(Information shown begins)

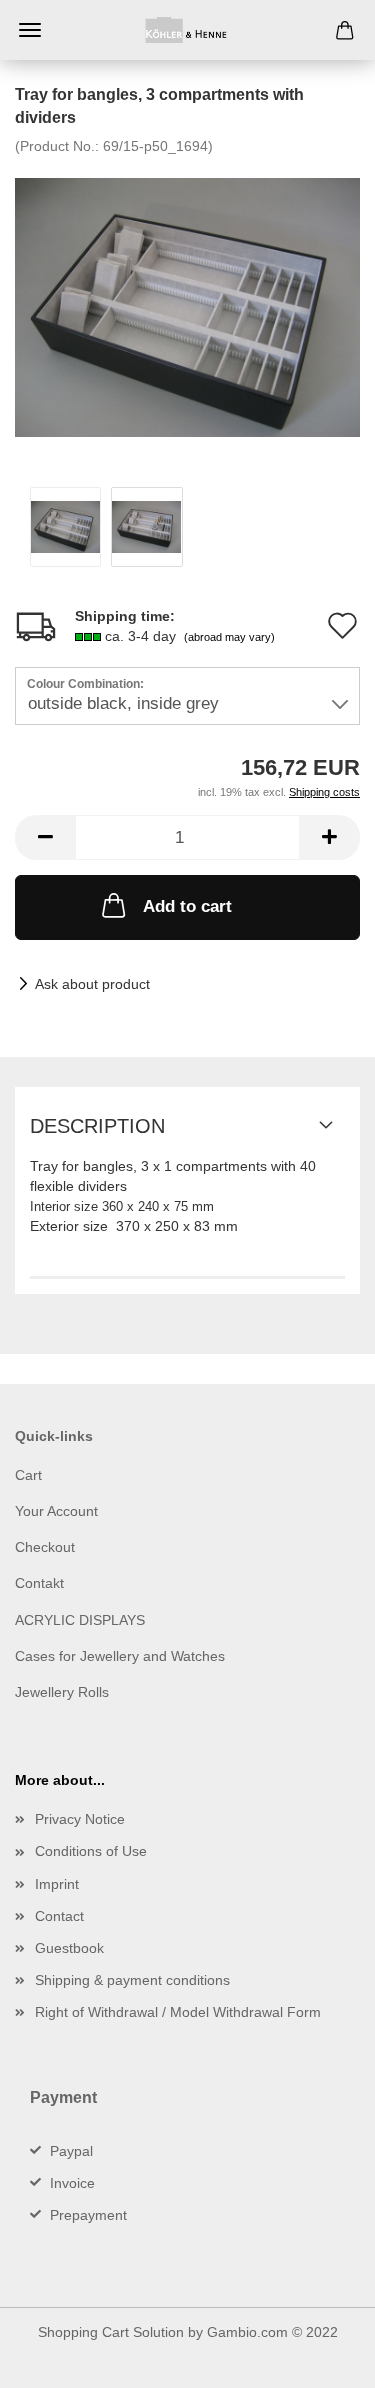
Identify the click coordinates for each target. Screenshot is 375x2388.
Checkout (45, 1547)
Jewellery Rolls (62, 1692)
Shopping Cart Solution (111, 2332)
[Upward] (320, 2358)
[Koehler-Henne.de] (187, 30)
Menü (30, 30)
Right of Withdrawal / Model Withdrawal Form (178, 2012)
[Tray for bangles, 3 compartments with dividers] (187, 305)
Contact (59, 1916)
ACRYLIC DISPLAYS (80, 1620)
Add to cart (187, 906)
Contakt (39, 1583)
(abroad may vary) (229, 637)
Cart (28, 1475)
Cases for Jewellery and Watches (120, 1656)
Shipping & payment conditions (132, 1980)
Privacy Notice (80, 1819)
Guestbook (69, 1948)
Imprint (57, 1884)
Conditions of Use (91, 1851)
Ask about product (92, 984)
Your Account (56, 1511)
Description (97, 1126)
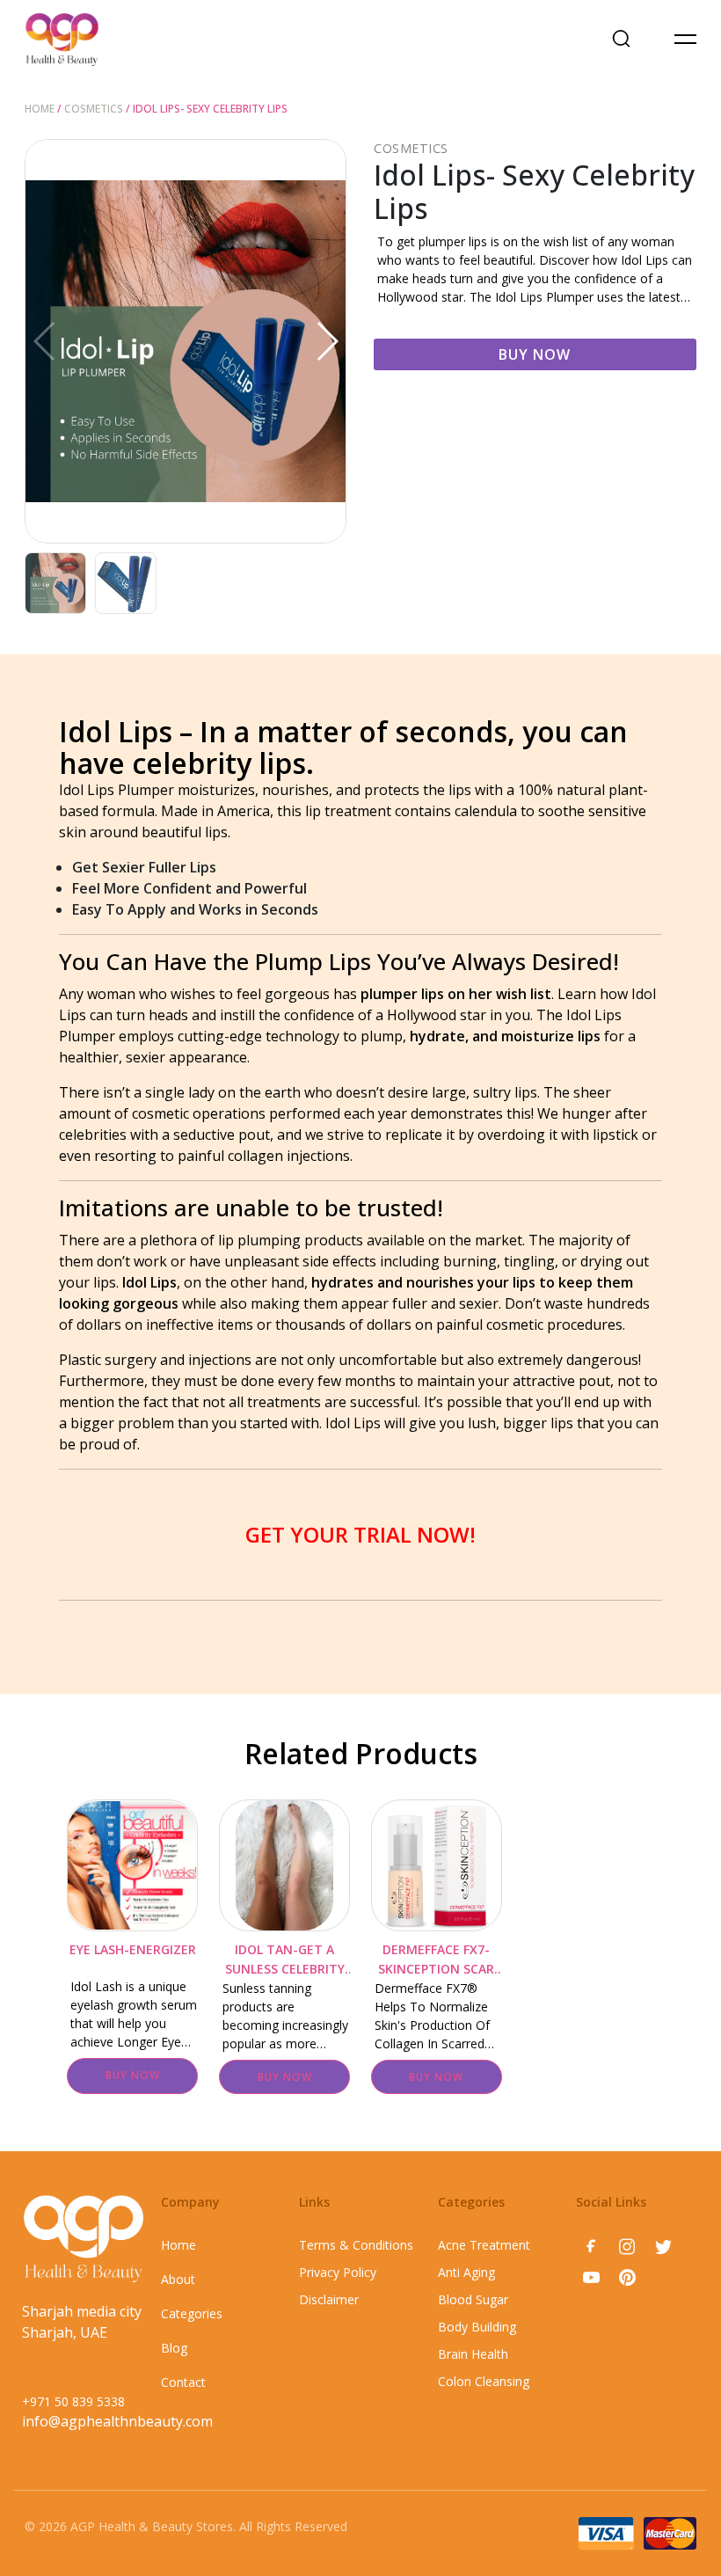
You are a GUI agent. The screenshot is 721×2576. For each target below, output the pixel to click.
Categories (191, 2313)
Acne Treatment (484, 2245)
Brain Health (473, 2354)
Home (40, 108)
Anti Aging (466, 2272)
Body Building (477, 2326)
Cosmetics (93, 108)
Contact (183, 2382)
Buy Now (535, 354)
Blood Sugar (473, 2299)
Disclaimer (329, 2299)
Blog (174, 2347)
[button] (327, 341)
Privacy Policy (337, 2272)
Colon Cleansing (483, 2381)
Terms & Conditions (356, 2245)
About (178, 2279)
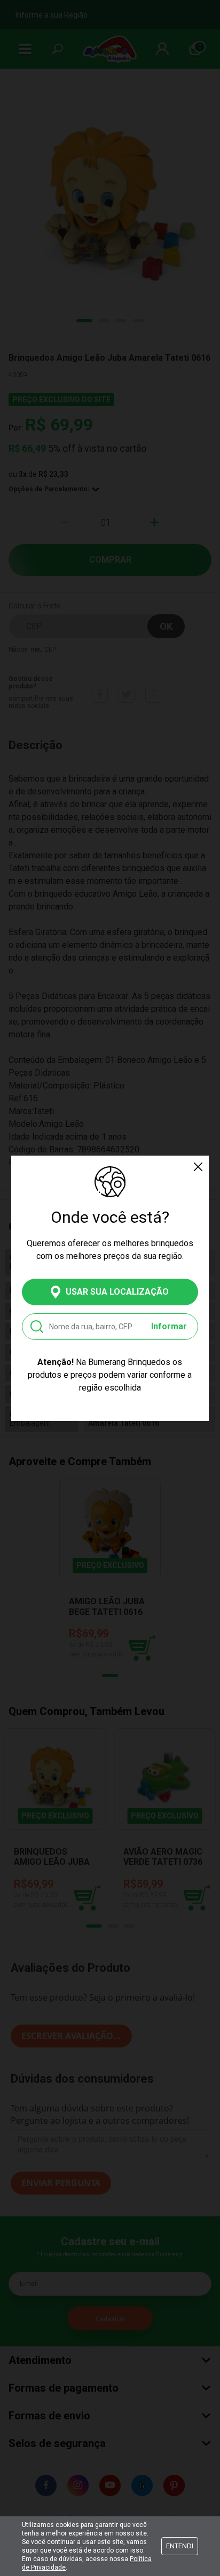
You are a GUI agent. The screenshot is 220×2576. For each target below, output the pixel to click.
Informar (169, 1326)
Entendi (179, 2546)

(Information shown ends)

◆ Problem requirements:
Say how many lines of these records hold the string "below", giving the number and no other words.

◆ Answer:
2